According to the norms of the World Health Organization (WHO), the maximum permissible quantity of trihalomethane is 100 micrograms per liter of drinking water, while the US Environmental Protection Agency cites the maximum permissible level of trihalomethane as 40 micrograms per liter of drinking water and the maximum permissible level of haloacetic acids as 30 micrograms per liter of drinking water [13]. In several epidemiological works, the ill effects of trihalomethanes and haloacetic acids on human health are reported, which include acute reproductive effects, toxicity, carcinogenicity and mutagenicity, bladder and colon cancer, adverse effects on birth, and a decrease in neonatal growth.
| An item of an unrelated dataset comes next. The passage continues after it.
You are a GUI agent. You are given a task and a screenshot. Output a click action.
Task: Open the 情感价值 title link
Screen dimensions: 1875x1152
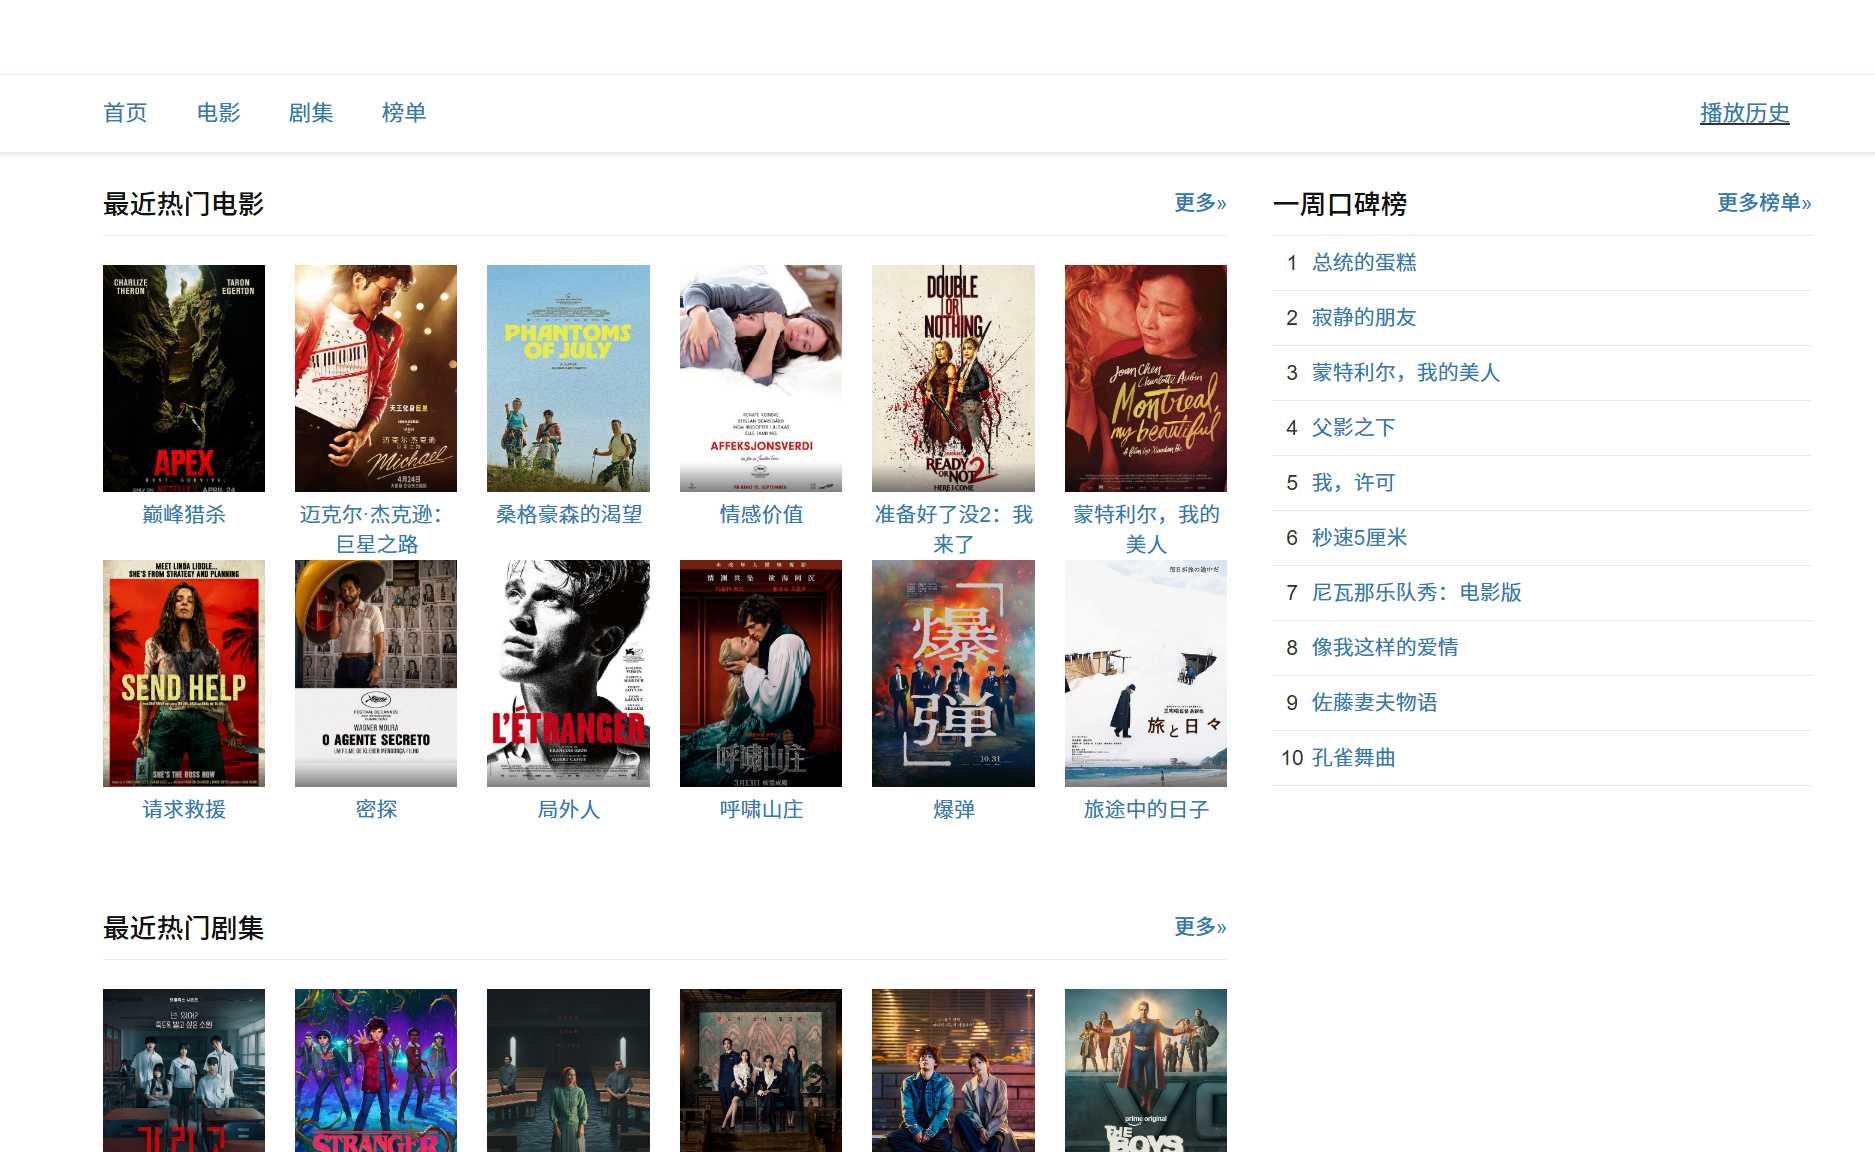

Further, when these macromolecular organic materials are present, the purification processes can become disturbed by their porous membranes or fine porous adsorbents [14,15].

To enable the elimination of HA from aqueous solutions, several techniques have been investigated, such as photo-Fenton [16] and photocatalytic [17] processes, activated carbon [18], and electrocoagulation [19]. At present, advanced oxidation processes (AOPs) take the spotlight as they are very efficient, provide a high degradation rate, and possess the capacity to remove all hazardous and non-biodegradable compounds, producing fewer byproducts [20]. During the process, AOPs release active free radicals which are then used in the decomposition of non-degradable organic matter [21]. Photocatalysis is the most popular method among various AOPs as a means of eliminating hazardous waste, particularly because it can break organic compounds down into substances that have a lower toxicity or cause less harm [22]. Photolytic and photocatalytic processes are strategies that demonstrate promise in the elimination of organic substances and other emerging organic pollutants [23]. Recently, metal oxide semiconductors have demonstrated strong photocatalytic capacities in the decomposition of harmful organic matter to low-risk molecules under light irradiation [24]. In recent times, the photocatalysis process has ranked high among the most extensively applied AOPs for the degradation of organic matter. Normally, the photocatalytic method involves the use of a semiconductor material (ZnO and TiO₂ nanoparticles) and a beam source (sunlight, simulated sunlight, and UV) and causes the generation of free radicals [25]. Semiconductor materials are significant and crucial as photocatalytic agents because in their chemical composition, the electronic structure of a metal atom possesses a characteristic valence band and an empty conduction band. The most discovered n-type semiconductors are ZnO semiconductors, which have a direct broadband gap (E_g = 3.37 eV) that results from their intense electron–hole connection energy (60 MV), high mechanical temperature, strong stability, and piezoelectricity [26,27].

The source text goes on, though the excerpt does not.